In the red-black tree proof, copy the passage that begins with "Base case #2" and ends with "has black-height 1.", swapping every "least-height" for "minimum height".

• **DOCUMENT**:

———

The "if" direction — that if the greatest-height of every single node is at most double its least-height, then the tree is red-black–colorable — is trickier.

The proof turns out to be a bit simpler if we allow the trees to have red roots. This doesn't affect the result, because given a tree that satisfies all of the red-black invariants except that its root is red, we can just recolor the root black without breaking those other invariants. But I don't want to redefine the term "red-black tree" in the middle of a proof about red-black trees, so I'll instead use the term "red-black subtree", in reference to the fact that a subtree of a red-black tree has to satisfy all of the red-black invariants except that its root can be red.

The proof involves mathematical induction, so I'll actually prove a slightly stronger claim that enables the inductive step:

Theorem. If every node in a binary tree has a greatest-height that is at most double its least-height, then for any integer b in the range [root.greatestHeight / 2, root.leastHeight], the tree can be colored to become a red-black subtree whose root has black-height b.

Unfortunately, the inductive step will involve jumping down two levels (considering root.left.left and root.left.right and root.right.left and root.right.right, instead of just root.left and root.right), so our base cases need to cover all cases where root or root.left or root.right is ɴɪʟ.

Base case #1 — root is ɴɪʟ: This is straightforward, since ɴɪʟ is inherently a red-black subtree, the range [ɴɪʟ.greatestHeight / 2, ɴɪʟ.leastHeight] is just {0}, and ɴɪʟ.blackHeight = 0.

Base case #2 — root has two ɴɪʟ children: The least-height and greatest-height are both 1, so the range [root.greatestHeight / 2, root.leastHeight] is just [½, 1], which contains only one integer, namely 1; and indeed, if we color the root black, we'll have a red-black subtree whose root has black-height 1.

———

• **RECORDED DATA**:
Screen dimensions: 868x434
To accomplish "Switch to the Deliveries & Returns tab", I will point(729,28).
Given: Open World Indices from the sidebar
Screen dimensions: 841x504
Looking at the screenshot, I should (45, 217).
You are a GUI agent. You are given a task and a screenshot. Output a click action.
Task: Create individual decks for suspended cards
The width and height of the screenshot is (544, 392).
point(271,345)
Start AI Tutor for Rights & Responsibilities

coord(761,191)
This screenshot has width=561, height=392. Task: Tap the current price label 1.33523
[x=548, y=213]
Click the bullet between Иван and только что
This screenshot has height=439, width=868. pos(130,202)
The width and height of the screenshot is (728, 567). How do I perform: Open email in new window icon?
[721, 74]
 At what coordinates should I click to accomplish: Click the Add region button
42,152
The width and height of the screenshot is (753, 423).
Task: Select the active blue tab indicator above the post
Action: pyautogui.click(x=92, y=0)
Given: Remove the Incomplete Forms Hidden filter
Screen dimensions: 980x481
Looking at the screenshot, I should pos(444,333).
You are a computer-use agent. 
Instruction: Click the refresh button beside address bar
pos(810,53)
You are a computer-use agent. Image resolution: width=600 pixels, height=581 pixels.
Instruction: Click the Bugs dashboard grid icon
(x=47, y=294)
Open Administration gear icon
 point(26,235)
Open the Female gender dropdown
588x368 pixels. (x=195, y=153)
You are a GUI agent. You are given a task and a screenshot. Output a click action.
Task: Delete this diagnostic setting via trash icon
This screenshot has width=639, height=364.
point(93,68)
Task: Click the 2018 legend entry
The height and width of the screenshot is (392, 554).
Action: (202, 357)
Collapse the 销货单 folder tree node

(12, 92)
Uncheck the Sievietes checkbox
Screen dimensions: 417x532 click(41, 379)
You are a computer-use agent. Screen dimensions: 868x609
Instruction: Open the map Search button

———

• **ANSWER FOR THE TASK**:
Base case #2 — root has two ɴɪʟ children: The minimum height and greatest-height are both 1, so the range [root.greatestHeight / 2, root.leastHeight] is just [½, 1], which contains only one integer, namely 1; and indeed, if we color the root black, we'll have a red-black subtree whose root has black-height 1.